**The problem**
Exactly reproduce the data from its first line through the line with "You are a computer-use agent. The height", leaving out every line after it.

**Material shown**

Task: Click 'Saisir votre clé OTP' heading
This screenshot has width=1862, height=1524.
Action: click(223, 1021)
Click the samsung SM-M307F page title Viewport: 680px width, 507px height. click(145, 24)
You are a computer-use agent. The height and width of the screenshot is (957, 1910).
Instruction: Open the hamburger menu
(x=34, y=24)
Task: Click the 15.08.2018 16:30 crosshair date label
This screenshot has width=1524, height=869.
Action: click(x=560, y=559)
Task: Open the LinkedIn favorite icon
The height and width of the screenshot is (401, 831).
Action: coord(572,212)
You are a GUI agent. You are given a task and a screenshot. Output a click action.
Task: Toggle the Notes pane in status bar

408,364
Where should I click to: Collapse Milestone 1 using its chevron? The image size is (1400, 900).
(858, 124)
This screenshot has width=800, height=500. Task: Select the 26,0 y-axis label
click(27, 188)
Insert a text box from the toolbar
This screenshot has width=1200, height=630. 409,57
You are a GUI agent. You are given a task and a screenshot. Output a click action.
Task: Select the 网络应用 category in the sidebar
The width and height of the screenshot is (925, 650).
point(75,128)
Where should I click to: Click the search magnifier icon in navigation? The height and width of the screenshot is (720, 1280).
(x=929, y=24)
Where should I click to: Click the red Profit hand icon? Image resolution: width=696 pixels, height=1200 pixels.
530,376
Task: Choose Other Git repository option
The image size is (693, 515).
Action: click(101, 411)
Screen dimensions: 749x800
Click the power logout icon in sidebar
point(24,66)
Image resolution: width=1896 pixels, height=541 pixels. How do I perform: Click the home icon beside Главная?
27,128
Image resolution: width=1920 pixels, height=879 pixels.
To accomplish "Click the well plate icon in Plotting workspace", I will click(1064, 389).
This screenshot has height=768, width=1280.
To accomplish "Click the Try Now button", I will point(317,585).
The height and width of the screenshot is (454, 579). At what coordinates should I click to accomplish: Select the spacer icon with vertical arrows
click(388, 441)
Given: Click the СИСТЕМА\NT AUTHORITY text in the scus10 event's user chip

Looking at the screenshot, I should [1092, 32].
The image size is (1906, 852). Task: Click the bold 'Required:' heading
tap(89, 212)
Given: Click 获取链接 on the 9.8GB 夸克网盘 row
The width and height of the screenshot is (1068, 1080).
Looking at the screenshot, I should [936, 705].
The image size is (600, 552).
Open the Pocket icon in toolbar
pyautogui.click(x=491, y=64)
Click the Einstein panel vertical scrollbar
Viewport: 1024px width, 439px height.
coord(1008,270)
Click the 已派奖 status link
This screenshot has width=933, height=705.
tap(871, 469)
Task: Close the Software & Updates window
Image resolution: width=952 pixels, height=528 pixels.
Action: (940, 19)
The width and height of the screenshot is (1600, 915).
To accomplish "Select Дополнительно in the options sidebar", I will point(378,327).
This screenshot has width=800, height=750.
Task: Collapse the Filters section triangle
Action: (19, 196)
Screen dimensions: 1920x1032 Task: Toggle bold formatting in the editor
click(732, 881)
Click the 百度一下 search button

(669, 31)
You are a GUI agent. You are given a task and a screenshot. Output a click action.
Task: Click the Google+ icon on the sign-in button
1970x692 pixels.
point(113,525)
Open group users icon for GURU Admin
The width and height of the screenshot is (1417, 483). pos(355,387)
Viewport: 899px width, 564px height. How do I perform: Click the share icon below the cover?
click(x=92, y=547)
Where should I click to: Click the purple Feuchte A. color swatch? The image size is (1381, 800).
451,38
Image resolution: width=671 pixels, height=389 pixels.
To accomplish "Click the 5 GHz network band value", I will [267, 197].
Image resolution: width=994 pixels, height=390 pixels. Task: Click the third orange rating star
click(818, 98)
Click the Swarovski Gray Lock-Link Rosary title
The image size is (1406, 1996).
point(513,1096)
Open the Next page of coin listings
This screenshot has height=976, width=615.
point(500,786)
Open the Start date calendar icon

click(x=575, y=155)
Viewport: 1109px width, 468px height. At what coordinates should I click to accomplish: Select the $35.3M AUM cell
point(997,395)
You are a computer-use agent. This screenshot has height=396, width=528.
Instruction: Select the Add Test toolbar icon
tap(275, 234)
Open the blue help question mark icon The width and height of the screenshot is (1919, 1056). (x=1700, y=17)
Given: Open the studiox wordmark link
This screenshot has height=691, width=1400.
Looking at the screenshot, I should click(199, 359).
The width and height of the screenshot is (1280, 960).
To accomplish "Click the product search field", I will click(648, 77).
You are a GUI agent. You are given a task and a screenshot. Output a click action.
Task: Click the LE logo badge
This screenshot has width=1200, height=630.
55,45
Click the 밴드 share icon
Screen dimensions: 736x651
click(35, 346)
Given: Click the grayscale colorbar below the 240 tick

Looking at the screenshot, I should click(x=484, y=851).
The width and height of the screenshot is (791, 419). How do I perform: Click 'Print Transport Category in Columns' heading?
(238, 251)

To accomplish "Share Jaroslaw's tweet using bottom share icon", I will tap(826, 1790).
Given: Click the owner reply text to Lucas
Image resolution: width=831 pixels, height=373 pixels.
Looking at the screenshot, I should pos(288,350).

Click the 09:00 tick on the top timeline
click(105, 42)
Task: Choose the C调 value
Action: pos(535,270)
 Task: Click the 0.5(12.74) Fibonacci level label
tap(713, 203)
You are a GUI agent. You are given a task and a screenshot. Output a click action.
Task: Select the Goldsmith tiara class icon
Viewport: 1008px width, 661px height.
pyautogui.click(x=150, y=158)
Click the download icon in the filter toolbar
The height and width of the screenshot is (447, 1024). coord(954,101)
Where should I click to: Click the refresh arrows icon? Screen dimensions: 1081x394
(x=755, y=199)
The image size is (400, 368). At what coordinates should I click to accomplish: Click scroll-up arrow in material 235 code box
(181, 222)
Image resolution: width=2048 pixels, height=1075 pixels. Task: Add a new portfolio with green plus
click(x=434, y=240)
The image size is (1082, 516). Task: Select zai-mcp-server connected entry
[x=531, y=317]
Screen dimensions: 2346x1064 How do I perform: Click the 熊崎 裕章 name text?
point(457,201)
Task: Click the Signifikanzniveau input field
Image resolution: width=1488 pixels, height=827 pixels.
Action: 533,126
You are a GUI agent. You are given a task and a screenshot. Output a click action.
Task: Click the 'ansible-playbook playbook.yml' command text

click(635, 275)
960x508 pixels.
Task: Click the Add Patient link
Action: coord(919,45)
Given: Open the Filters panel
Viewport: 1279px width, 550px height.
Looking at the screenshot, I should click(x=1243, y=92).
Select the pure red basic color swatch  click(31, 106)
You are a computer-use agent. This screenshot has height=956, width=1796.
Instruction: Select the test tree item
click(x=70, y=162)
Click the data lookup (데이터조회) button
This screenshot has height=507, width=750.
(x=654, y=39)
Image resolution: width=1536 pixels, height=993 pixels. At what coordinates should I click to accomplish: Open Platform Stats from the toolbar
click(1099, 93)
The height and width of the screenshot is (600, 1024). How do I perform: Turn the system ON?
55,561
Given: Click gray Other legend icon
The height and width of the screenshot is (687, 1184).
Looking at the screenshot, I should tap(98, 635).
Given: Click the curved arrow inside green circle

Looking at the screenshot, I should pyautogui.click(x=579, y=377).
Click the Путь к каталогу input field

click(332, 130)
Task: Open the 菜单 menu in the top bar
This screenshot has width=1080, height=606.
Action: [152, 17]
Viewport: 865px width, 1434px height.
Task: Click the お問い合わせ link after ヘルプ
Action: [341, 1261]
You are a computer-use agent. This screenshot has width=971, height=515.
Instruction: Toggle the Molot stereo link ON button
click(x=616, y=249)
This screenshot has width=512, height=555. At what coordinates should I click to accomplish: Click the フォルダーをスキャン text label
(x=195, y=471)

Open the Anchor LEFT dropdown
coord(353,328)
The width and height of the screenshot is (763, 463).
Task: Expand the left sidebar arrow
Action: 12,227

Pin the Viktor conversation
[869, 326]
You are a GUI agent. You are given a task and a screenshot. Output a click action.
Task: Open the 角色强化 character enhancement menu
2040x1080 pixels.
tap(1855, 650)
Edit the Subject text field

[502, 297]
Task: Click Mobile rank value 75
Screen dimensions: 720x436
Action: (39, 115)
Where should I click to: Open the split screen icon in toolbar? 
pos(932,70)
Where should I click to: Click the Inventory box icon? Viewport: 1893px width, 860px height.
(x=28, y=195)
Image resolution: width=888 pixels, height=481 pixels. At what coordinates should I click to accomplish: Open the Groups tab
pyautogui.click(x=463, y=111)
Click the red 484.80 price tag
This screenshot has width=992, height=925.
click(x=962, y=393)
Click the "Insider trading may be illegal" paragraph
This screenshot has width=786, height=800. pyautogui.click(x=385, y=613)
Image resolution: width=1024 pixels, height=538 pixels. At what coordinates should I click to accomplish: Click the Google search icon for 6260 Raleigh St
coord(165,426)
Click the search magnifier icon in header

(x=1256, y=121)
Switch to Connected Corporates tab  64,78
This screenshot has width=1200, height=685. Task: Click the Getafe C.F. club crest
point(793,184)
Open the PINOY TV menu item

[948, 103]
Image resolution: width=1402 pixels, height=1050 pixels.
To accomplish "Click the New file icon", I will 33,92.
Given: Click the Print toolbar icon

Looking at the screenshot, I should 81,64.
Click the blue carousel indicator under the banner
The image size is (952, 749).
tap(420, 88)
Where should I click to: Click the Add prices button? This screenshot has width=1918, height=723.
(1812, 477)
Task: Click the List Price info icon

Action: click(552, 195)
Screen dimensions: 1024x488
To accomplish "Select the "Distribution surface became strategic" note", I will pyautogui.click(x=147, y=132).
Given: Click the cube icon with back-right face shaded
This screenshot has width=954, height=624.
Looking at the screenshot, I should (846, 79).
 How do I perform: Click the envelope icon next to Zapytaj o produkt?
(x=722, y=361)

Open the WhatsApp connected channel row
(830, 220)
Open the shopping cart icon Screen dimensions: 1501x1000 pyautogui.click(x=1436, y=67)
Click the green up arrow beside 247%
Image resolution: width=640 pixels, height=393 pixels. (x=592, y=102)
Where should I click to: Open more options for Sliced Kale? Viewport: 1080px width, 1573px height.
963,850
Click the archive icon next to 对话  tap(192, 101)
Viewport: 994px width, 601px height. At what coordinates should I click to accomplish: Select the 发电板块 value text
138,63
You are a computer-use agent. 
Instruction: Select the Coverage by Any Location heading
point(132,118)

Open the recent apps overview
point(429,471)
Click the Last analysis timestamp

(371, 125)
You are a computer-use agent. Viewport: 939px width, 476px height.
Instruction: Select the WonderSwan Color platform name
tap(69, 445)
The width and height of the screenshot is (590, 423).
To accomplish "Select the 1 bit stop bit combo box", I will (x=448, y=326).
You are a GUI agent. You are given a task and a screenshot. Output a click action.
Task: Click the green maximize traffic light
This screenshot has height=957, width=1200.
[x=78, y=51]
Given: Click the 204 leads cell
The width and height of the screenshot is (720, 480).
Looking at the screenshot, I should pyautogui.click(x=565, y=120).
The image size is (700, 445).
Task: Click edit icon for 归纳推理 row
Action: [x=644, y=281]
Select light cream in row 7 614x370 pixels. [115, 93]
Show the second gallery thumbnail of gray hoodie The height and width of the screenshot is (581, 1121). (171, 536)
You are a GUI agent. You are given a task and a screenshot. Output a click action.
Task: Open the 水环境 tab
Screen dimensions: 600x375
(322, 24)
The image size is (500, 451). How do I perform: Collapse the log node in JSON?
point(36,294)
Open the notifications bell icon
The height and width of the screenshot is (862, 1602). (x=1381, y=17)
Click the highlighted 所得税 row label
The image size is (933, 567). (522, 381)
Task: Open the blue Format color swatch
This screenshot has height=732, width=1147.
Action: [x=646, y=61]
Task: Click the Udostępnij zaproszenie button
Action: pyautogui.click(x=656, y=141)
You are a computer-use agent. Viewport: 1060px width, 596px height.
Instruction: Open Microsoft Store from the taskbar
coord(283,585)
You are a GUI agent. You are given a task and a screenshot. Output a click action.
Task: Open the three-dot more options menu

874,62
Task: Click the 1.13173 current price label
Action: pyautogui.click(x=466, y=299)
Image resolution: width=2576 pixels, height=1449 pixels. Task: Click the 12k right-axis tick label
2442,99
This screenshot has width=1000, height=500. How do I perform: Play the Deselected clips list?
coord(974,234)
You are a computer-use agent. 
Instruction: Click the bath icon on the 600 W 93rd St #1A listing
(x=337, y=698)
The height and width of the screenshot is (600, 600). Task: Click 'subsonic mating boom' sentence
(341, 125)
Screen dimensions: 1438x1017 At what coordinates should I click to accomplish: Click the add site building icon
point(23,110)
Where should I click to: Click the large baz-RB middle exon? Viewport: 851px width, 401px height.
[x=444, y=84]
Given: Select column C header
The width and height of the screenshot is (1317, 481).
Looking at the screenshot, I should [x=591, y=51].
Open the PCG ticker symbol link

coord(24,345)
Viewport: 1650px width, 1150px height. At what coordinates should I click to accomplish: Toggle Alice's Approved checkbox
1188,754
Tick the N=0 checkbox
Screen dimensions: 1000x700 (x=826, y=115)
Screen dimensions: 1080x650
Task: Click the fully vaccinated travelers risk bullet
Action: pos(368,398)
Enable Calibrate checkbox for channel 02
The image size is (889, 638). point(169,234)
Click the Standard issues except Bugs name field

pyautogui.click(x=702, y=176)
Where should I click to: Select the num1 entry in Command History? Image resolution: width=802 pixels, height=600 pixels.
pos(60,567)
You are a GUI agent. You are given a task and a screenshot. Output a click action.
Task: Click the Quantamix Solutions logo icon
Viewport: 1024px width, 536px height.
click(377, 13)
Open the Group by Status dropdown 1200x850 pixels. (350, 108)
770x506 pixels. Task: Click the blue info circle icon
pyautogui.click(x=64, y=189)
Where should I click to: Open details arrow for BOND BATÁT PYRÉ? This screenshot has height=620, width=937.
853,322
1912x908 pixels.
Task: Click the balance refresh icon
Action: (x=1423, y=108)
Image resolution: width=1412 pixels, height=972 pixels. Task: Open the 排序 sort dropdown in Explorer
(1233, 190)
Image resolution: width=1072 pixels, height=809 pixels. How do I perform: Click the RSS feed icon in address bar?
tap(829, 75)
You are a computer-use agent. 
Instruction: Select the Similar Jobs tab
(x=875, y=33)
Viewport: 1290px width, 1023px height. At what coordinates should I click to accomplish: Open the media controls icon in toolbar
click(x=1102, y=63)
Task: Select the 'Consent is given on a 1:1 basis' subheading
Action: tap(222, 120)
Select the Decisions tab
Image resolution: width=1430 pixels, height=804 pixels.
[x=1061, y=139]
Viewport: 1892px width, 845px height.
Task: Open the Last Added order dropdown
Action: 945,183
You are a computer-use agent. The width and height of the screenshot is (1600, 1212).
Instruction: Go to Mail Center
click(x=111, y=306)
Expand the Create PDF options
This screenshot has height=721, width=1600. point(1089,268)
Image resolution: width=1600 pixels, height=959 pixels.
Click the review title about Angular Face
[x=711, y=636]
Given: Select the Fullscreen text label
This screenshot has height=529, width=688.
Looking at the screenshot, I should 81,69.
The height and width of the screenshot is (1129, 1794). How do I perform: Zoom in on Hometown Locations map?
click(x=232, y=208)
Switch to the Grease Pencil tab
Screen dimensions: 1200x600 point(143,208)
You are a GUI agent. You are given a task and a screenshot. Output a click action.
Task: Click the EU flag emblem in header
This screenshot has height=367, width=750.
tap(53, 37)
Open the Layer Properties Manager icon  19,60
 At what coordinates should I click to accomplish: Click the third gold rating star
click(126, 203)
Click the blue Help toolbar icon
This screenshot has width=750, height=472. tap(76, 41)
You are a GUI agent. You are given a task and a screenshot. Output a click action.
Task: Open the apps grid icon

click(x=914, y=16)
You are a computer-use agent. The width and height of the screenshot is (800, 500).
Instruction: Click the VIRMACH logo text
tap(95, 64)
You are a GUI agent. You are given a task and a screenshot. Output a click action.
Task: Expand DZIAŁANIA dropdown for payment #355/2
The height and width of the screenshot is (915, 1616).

**Written response**
Task: Click 'Saisir votre clé OTP' heading
This screenshot has width=1862, height=1524.
Action: click(223, 1021)
Click the samsung SM-M307F page title Viewport: 680px width, 507px height. click(145, 24)
You are a computer-use agent. The height and width of the screenshot is (957, 1910).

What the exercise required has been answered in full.